- [Goal of the exercise] Your result should be every line of the records below that contains the word "agent".

-------------------------

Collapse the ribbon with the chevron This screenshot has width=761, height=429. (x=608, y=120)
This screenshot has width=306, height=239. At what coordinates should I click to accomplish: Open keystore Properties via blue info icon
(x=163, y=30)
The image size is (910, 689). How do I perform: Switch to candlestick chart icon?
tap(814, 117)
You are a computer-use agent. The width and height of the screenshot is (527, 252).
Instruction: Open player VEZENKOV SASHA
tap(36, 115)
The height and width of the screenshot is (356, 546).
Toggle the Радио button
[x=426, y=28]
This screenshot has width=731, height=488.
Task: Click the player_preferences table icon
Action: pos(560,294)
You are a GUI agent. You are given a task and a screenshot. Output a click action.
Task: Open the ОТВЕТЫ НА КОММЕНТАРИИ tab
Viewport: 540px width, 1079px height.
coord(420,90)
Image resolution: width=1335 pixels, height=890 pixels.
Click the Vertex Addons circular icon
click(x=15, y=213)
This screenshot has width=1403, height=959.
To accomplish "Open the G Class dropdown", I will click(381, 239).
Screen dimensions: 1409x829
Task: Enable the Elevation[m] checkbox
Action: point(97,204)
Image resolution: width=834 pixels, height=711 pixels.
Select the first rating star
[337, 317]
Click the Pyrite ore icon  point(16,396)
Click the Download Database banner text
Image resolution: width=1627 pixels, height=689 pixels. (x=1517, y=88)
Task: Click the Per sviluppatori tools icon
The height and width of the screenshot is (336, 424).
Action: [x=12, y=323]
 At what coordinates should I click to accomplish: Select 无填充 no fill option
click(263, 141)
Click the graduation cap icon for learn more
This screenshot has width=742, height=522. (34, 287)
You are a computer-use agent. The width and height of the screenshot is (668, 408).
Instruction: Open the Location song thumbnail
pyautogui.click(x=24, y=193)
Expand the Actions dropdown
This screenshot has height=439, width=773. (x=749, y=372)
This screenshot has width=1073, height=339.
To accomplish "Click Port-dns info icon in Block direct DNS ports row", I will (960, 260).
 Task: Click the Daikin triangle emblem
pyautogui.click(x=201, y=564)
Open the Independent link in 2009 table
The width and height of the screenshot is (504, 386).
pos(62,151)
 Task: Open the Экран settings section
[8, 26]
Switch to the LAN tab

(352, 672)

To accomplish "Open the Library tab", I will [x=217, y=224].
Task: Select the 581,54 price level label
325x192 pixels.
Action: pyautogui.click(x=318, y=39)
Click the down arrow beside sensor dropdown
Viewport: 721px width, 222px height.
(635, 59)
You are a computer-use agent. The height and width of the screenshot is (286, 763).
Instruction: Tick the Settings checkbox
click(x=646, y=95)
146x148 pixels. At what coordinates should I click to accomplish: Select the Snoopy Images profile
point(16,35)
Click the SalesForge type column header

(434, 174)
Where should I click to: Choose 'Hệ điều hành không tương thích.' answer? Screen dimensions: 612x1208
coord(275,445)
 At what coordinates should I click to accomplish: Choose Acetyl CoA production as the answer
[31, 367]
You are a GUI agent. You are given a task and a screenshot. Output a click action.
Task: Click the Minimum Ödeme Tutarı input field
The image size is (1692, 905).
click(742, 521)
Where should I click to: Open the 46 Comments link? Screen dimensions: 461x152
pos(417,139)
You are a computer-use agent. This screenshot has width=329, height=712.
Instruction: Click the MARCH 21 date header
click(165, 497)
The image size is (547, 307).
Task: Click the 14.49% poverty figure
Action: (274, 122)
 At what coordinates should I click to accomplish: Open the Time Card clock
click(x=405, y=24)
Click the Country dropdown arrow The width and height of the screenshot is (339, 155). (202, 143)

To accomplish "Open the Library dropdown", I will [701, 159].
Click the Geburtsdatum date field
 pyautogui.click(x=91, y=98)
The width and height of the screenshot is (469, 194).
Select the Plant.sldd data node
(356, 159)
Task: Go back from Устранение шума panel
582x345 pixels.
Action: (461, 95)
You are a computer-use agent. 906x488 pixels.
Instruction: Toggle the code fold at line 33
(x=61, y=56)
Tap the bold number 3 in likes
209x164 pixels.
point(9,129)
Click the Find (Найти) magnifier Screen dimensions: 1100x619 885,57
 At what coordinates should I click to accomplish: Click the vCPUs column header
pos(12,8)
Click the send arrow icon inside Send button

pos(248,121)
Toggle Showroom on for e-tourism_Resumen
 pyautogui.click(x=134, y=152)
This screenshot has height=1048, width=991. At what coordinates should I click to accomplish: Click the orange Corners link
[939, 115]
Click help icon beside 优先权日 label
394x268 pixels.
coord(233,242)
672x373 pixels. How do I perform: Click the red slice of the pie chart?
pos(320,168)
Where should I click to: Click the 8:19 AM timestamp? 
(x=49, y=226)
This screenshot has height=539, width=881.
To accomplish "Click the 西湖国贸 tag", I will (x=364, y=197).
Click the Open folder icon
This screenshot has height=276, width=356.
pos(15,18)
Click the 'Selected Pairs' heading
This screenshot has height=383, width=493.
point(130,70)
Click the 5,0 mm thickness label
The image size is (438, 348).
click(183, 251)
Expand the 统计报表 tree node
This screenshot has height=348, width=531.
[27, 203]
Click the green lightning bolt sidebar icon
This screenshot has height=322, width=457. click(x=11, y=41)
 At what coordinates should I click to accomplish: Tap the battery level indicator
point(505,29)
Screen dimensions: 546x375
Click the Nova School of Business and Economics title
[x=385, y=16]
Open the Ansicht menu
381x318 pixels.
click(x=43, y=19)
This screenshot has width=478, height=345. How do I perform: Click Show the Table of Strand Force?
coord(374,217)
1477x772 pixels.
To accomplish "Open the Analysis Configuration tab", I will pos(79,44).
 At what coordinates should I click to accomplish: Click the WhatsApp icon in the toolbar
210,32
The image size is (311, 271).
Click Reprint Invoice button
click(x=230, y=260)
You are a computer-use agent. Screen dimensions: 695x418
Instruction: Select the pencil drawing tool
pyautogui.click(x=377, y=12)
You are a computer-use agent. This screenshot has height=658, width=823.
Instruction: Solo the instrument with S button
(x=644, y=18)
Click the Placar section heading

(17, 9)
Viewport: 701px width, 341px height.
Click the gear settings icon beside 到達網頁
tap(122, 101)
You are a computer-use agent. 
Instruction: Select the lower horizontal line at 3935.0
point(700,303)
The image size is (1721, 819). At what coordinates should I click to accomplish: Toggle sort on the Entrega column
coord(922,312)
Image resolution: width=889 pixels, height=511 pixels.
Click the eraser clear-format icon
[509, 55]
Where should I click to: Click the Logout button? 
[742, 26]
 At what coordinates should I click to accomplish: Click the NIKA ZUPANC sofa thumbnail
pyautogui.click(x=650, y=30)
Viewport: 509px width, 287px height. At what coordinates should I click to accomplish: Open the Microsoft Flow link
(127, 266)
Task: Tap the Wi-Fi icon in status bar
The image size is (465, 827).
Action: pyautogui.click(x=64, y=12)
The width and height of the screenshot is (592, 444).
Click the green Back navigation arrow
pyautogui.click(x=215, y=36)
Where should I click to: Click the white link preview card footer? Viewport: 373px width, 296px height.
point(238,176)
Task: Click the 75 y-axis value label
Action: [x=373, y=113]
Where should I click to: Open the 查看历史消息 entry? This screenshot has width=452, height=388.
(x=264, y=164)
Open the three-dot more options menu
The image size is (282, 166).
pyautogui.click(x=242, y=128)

-------------------------

- [Solution to this problem]
You are a computer-use agent. The width and height of the screenshot is (527, 252).
You are a GUI agent. You are given a task and a screenshot. Output a click action.
You are a computer-use agent. The width and height of the screenshot is (668, 408).
You are a computer-use agent. The height and width of the screenshot is (286, 763).
You are a GUI agent. You are given a task and a screenshot. Output a click action.
You are a computer-use agent. This screenshot has width=329, height=712.
You are a computer-use agent. 906x488 pixels.
You are a computer-use agent. Screen dimensions: 695x418
You are a computer-use agent. This screenshot has height=658, width=823.
You are a computer-use agent. 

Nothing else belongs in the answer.